En realidad, el nombre completo de la norma es “Ley 5476, que establece normas de Transparencia y Defensa al Usuario en la Utilización de Tarjetas de Créditos”.
En un mercado creciente y cada vez más masivo en la utilización de este importante servicio financiero, queda claro que determinadas normativas de transparencia son absolutamente necesarias para evitar potenciales abusos.
Existe además un alto grado de vulnerabilidad en los usuarios, pues a las políticas que vienen impulsando la inclusión financiera y la bancarización no les fueron acompañadas en su justa medida, programas agresivos de educación financiera e información.
En un esquema en el que llegaron a existir hasta unas 400 nomenclaturas diferentes para designar comisiones que las entidades financieras cobraban a los usuarios de tarjetas de crédito, sería bastante cínico argumentar que finalmente es el usuario quien debe decidir libre y responsablemente cómo utilizar su tarjeta de crédito.
Desde esta perspectiva, es importante que el Estado asuma su rol regulador y facilitador para lograr dos objetivos deseables: aumentar de manera significativa la inclusión financiera de la población –particularmente la de menores recursos– y evitar que se generen abusos que terminen afectando de vuelta a los usuarios.
Ahora bien, ¿cuál institución del Estado debe asumir este rol regulador y cómo debe darse efectivamente la regulación para seguir protegiendo los dos objetivos mencionados?
En ese sentido, queda claro que esto le compete al Banco Central del Paraguay. Y si bien es cierto que el BCP había iniciado la implementación de ciertas medidas para ir regulando el tema de las comisiones principalmente, ellas no tuvieron la velocidad y profundidad necesarias para avanzar decididamente con la regulación en un mercado en el cual ciertos abusos seguían estando presentes.
Por tal motivo, la intervención del propio Congreso para intentar paliar esta situación, afecta la institucionalidad del órgano regulador por excelencia del mercado financiero.
Pero lo más peligroso es la forma en que se plantea la regulación a partir de la ley, ya que la misma ataca directamente el funcionamiento del mercado de tarjetas de crédito al establecer un precio determinado sin entrar a considerar cómo funciona realmente dicho mercado y todas las variables que entran en juego.
Esto riñe incluso con nuestra Constitución Nacional que establece la prohibición del alza o baja artificial de los precios, protegiendo la libre competencia que efectivamente se da en el sector financiero en general y particularmente en el tema de las tarjetas de crédito.
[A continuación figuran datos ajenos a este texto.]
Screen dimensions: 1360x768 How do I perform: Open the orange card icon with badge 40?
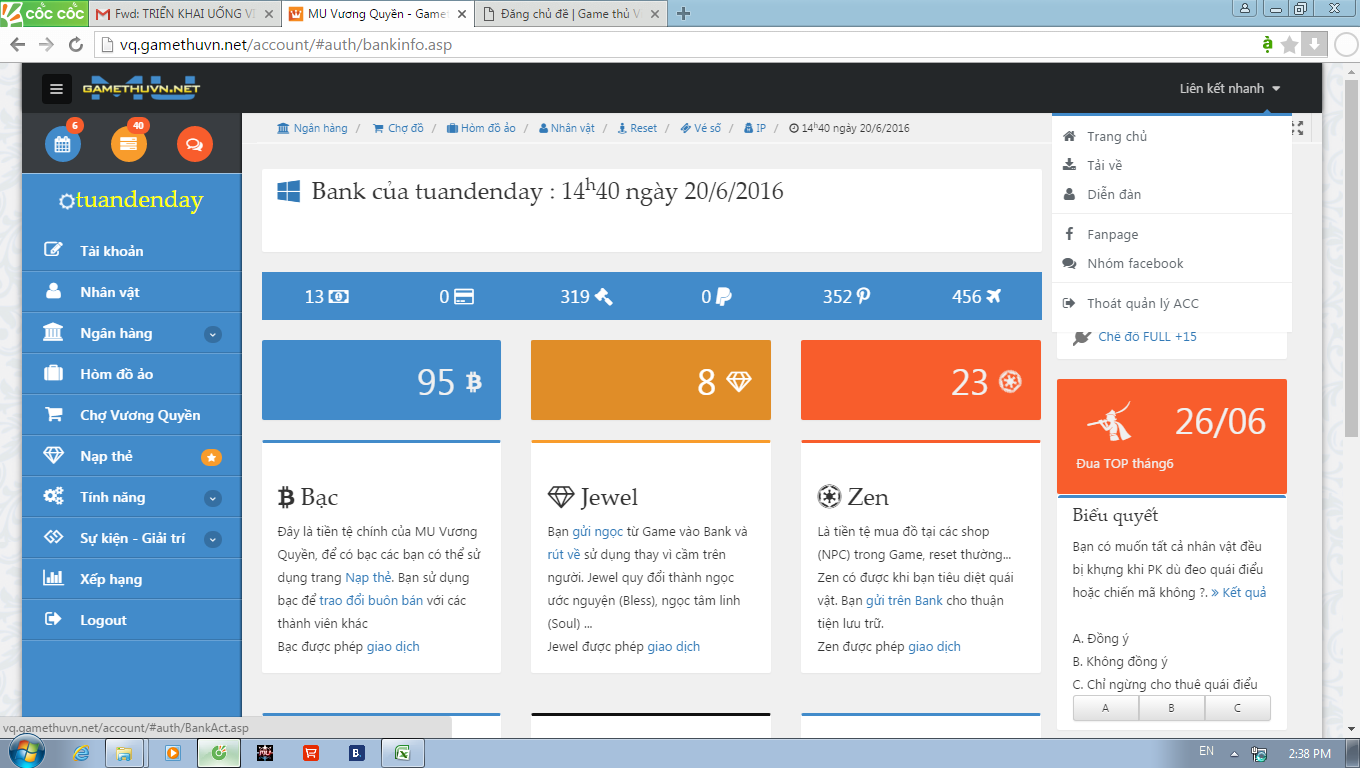pyautogui.click(x=129, y=145)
Esta ley, que en principio resulta atractiva –pues el efecto inmediato es la baja obligada de los intereses en un alto porcentaje– con seguridad implicará una reestructuración del mercado y probablemente la dinámica de progresiva inclusión financiera de más sectores de la población se verá seriamente afectada.
Esto es también un gran llamado de atención para el propio sector financiero privado, que ha tenido muy buenos años realmente, pero que no ha tenido la capacidad de entender la dinámica social que le obligaba a encontrar caminos de autorregulación y mayor responsabilidad en el tema de promover una racional y más profunda educación financiera.
Cuando un amplio sector de la población se empieza a sentir como perdedora, con relación a otro grupo más pequeño de ganadores, el descontento crece rápidamente. Y ese es un escenario propicio para la aparición de medidas que pueden terminar siendo populistas y que finalmente no apuntan a la creación de verdaderos bienes públicos.
Esta situación, que hubiese sido deseable evitar, debe servir de lección tanto para las instituciones reguladoras como para el sector privado, que deben leer mejor las señales y actuar con la lógica pertinente.